Data entries:
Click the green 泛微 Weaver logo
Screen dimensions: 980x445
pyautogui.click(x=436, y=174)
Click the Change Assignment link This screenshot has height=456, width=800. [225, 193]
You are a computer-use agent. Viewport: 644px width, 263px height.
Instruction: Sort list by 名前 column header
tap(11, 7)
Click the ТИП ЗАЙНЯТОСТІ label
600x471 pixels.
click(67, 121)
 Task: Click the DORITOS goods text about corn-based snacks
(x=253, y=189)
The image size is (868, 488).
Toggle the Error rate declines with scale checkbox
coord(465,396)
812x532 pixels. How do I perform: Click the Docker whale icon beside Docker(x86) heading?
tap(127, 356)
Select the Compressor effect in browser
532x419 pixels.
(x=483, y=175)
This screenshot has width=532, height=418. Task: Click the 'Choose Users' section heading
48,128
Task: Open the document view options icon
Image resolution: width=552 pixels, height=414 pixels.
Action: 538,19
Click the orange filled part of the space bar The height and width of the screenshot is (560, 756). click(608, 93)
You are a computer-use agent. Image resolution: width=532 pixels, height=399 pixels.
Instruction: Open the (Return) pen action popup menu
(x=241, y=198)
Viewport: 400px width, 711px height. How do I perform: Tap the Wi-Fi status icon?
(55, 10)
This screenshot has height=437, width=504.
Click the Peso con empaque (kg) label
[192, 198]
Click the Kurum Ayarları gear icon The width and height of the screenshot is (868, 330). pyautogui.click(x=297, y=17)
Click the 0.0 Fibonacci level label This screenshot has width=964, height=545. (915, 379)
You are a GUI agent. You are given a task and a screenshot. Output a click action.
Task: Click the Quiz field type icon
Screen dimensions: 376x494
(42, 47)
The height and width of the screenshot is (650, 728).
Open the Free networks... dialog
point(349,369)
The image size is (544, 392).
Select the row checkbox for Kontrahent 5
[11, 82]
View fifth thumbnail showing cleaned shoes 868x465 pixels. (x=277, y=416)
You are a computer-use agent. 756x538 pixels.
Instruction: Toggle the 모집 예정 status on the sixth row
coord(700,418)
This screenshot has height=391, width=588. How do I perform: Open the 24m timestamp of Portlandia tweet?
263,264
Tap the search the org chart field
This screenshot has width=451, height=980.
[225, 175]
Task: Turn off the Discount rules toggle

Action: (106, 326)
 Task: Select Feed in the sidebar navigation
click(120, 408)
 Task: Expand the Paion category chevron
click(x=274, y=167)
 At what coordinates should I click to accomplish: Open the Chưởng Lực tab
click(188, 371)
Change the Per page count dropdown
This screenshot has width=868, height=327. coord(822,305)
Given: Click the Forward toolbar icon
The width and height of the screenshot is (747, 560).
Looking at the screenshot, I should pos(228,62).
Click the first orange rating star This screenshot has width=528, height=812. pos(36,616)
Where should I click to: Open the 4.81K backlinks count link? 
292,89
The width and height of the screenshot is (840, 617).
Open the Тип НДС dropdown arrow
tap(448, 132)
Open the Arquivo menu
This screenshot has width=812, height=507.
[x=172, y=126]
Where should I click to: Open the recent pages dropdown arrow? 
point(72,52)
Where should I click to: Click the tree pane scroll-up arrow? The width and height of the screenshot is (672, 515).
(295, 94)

§ WORK ITEM: Each line above is to be set down again verbatim.

§ RESPONSE:
Click the green 泛微 Weaver logo
Screen dimensions: 980x445
pyautogui.click(x=436, y=174)
Click the Change Assignment link This screenshot has height=456, width=800. [225, 193]
You are a computer-use agent. Viewport: 644px width, 263px height.
Instruction: Sort list by 名前 column header
tap(11, 7)
Click the ТИП ЗАЙНЯТОСТІ label
600x471 pixels.
click(67, 121)
 Task: Click the DORITOS goods text about corn-based snacks
(x=253, y=189)
The image size is (868, 488).
Toggle the Error rate declines with scale checkbox
coord(465,396)
812x532 pixels. How do I perform: Click the Docker whale icon beside Docker(x86) heading?
tap(127, 356)
Select the Compressor effect in browser
532x419 pixels.
(x=483, y=175)
This screenshot has width=532, height=418. Task: Click the 'Choose Users' section heading
48,128
Task: Open the document view options icon
Image resolution: width=552 pixels, height=414 pixels.
Action: 538,19
Click the orange filled part of the space bar The height and width of the screenshot is (560, 756). click(608, 93)
You are a computer-use agent. Image resolution: width=532 pixels, height=399 pixels.
Instruction: Open the (Return) pen action popup menu
(x=241, y=198)
Viewport: 400px width, 711px height. How do I perform: Tap the Wi-Fi status icon?
(55, 10)
This screenshot has height=437, width=504.
Click the Peso con empaque (kg) label
[192, 198]
Click the Kurum Ayarları gear icon The width and height of the screenshot is (868, 330). pyautogui.click(x=297, y=17)
Click the 0.0 Fibonacci level label This screenshot has width=964, height=545. (915, 379)
You are a GUI agent. You are given a task and a screenshot. Output a click action.
Task: Click the Quiz field type icon
Screen dimensions: 376x494
(42, 47)
The height and width of the screenshot is (650, 728).
Open the Free networks... dialog
point(349,369)
The image size is (544, 392).
Select the row checkbox for Kontrahent 5
[11, 82]
View fifth thumbnail showing cleaned shoes 868x465 pixels. (x=277, y=416)
You are a computer-use agent. 756x538 pixels.
Instruction: Toggle the 모집 예정 status on the sixth row
coord(700,418)
This screenshot has height=391, width=588. How do I perform: Open the 24m timestamp of Portlandia tweet?
263,264
Tap the search the org chart field
This screenshot has width=451, height=980.
[225, 175]
Task: Turn off the Discount rules toggle

Action: (106, 326)
 Task: Select Feed in the sidebar navigation
click(120, 408)
 Task: Expand the Paion category chevron
click(x=274, y=167)
 At what coordinates should I click to accomplish: Open the Chưởng Lực tab
click(188, 371)
Change the Per page count dropdown
This screenshot has width=868, height=327. coord(822,305)
Given: Click the Forward toolbar icon
The width and height of the screenshot is (747, 560).
Looking at the screenshot, I should pos(228,62).
Click the first orange rating star This screenshot has width=528, height=812. pos(36,616)
Where should I click to: Open the 4.81K backlinks count link? 
292,89
The width and height of the screenshot is (840, 617).
Open the Тип НДС dropdown arrow
tap(448, 132)
Open the Arquivo menu
This screenshot has width=812, height=507.
[x=172, y=126]
Where should I click to: Open the recent pages dropdown arrow? 
point(72,52)
Where should I click to: Click the tree pane scroll-up arrow? The width and height of the screenshot is (672, 515).
(295, 94)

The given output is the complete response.